[Aim of the task]:
Return the Illinois 14th District profile below word for word, from its first line to its last.

[Document excerpt]:
== Segment start ==

Illinois 14th District

Rep. Bill Foster (D)


Downstate Illinois, as it is known locally, is a misnomer. Although it certainly does refer to the territory south of Chicago, and therefore “down the state” from Chicago, it also means everything north and west of the nation’s third-largest city. In the vernacular, downstate Illinois is everything that is not Chicago or its suburbs, just as upstate New York is everything that is not New York City. The 14th Congressional District is where downstate Illinois begins, at least where it begins in the westerly direction from the city. Where the densely packed suburban areas leave off, the district begins in western DuPage County. It is home to two great Illinois landmarks: Cantigny, the estate of Col. Robert McCormick, longtime publisher of the Chicago Tribune, and Fermilab, the world’s fastest particle accelerator, which takes a staff of 2,000 people to operate. The 14th also contains the Fox River Valley and its industrial cities, Elgin and Aurora; Aurora’s population grew 19% from 2000 to 2006 with a large influx of Hispanics. In contrast, there is urbane St. Charles, a small city bisected by the Fox River that is filled with antiques stores and restaurants and sponsors the well-attended annual Scarecrow Festival.

2008 Presidential Vote
Obama 181,329 (55%)
McCain 145,345 (44%)
Cook Partisan Voting Index
R+ 1

The district also includes Kendall County, rated the fastest-growing county in the nation in 2008. The county added some 42,000 people from 2000 to 2007, a 77 percent increase that edged out Flagler County, Fla., for fastest growth among U.S. counties with 10,000 people or more. Following a pattern established by cities and their close-in suburbs, Kendall exploded in population as people sought cheap land and more-affordable housing near job centers in suburban DuPage and Kane counties, which are a commute away. In effect, Kendall is a suburb of the suburbs. Since 2000, subdivisions and strip malls have sprouted out of its cornfields. Kendall’s surge helps make this the fastest-growing congressional district in Illinois.

== Segment end ==

[Data section]:
== Segment start ==

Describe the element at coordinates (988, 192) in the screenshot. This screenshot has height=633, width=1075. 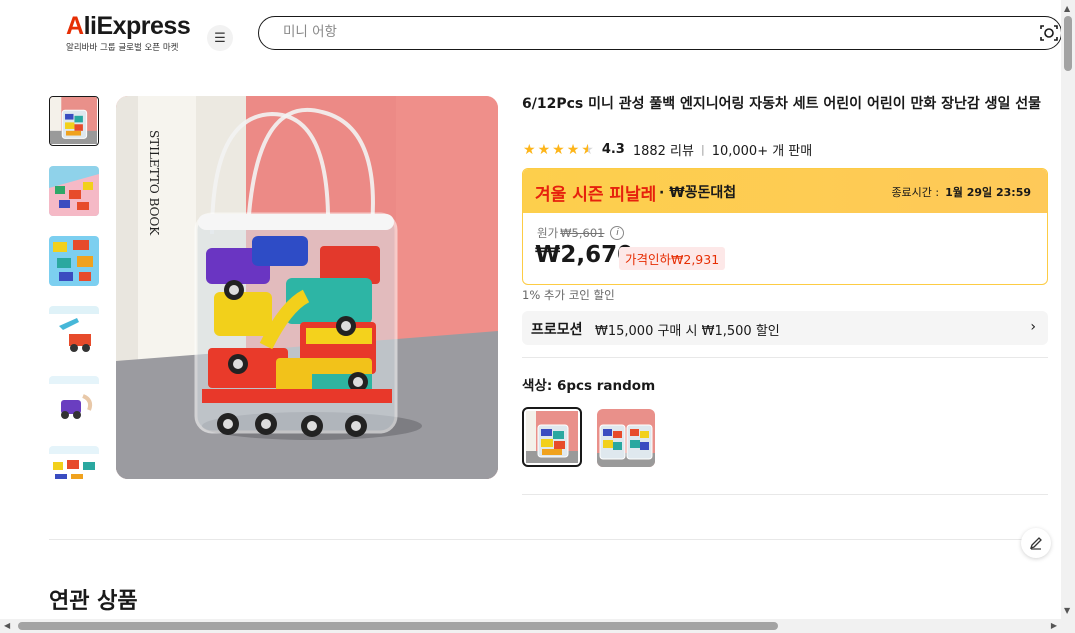
I see `deal-end-value: 1월 29일 23:59` at that location.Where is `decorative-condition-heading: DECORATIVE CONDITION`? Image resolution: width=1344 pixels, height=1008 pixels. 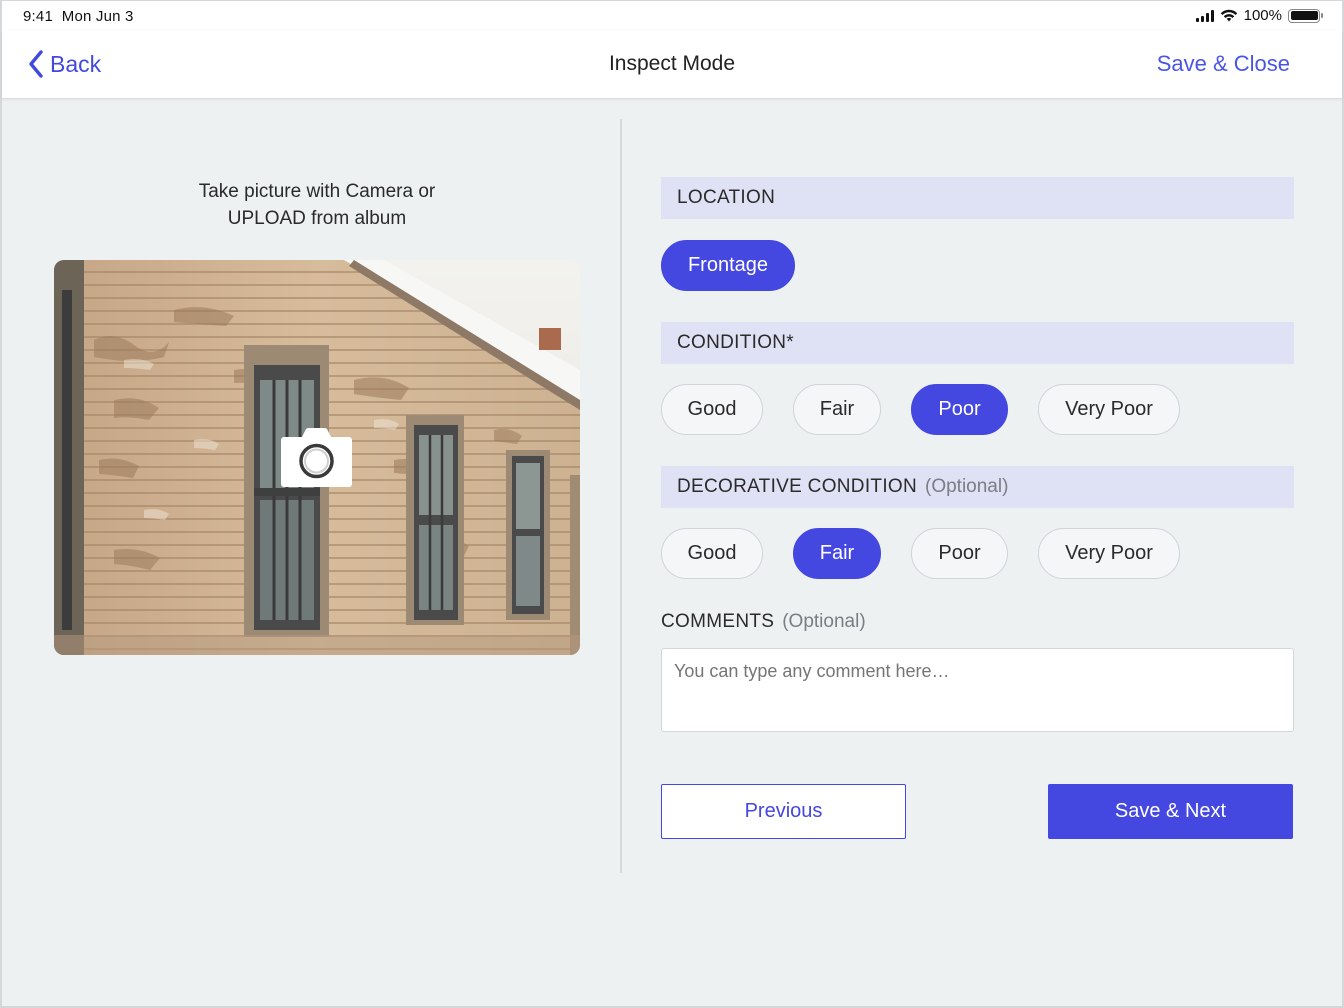 decorative-condition-heading: DECORATIVE CONDITION is located at coordinates (797, 486).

== Segment end ==

[Solution to the problem]:
Illinois 14th District

Rep. Bill Foster (D)


Downstate Illinois, as it is known locally, is a misnomer. Although it certainly does refer to the territory south of Chicago, and therefore “down the state” from Chicago, it also means everything north and west of the nation’s third-largest city. In the vernacular, downstate Illinois is everything that is not Chicago or its suburbs, just as upstate New York is everything that is not New York City. The 14th Congressional District is where downstate Illinois begins, at least where it begins in the westerly direction from the city. Where the densely packed suburban areas leave off, the district begins in western DuPage County. It is home to two great Illinois landmarks: Cantigny, the estate of Col. Robert McCormick, longtime publisher of the Chicago Tribune, and Fermilab, the world’s fastest particle accelerator, which takes a staff of 2,000 people to operate. The 14th also contains the Fox River Valley and its industrial cities, Elgin and Aurora; Aurora’s population grew 19% from 2000 to 2006 with a large influx of Hispanics. In contrast, there is urbane St. Charles, a small city bisected by the Fox River that is filled with antiques stores and restaurants and sponsors the well-attended annual Scarecrow Festival.

2008 Presidential Vote
Obama 181,329 (55%)
McCain 145,345 (44%)
Cook Partisan Voting Index
R+ 1

The district also includes Kendall County, rated the fastest-growing county in the nation in 2008. The county added some 42,000 people from 2000 to 2007, a 77 percent increase that edged out Flagler County, Fla., for fastest growth among U.S. counties with 10,000 people or more. Following a pattern established by cities and their close-in suburbs, Kendall exploded in population as people sought cheap land and more-affordable housing near job centers in suburban DuPage and Kane counties, which are a commute away. In effect, Kendall is a suburb of the suburbs. Since 2000, subdivisions and strip malls have sprouted out of its cornfields. Kendall’s surge helps make this the fastest-growing congressional district in Illinois.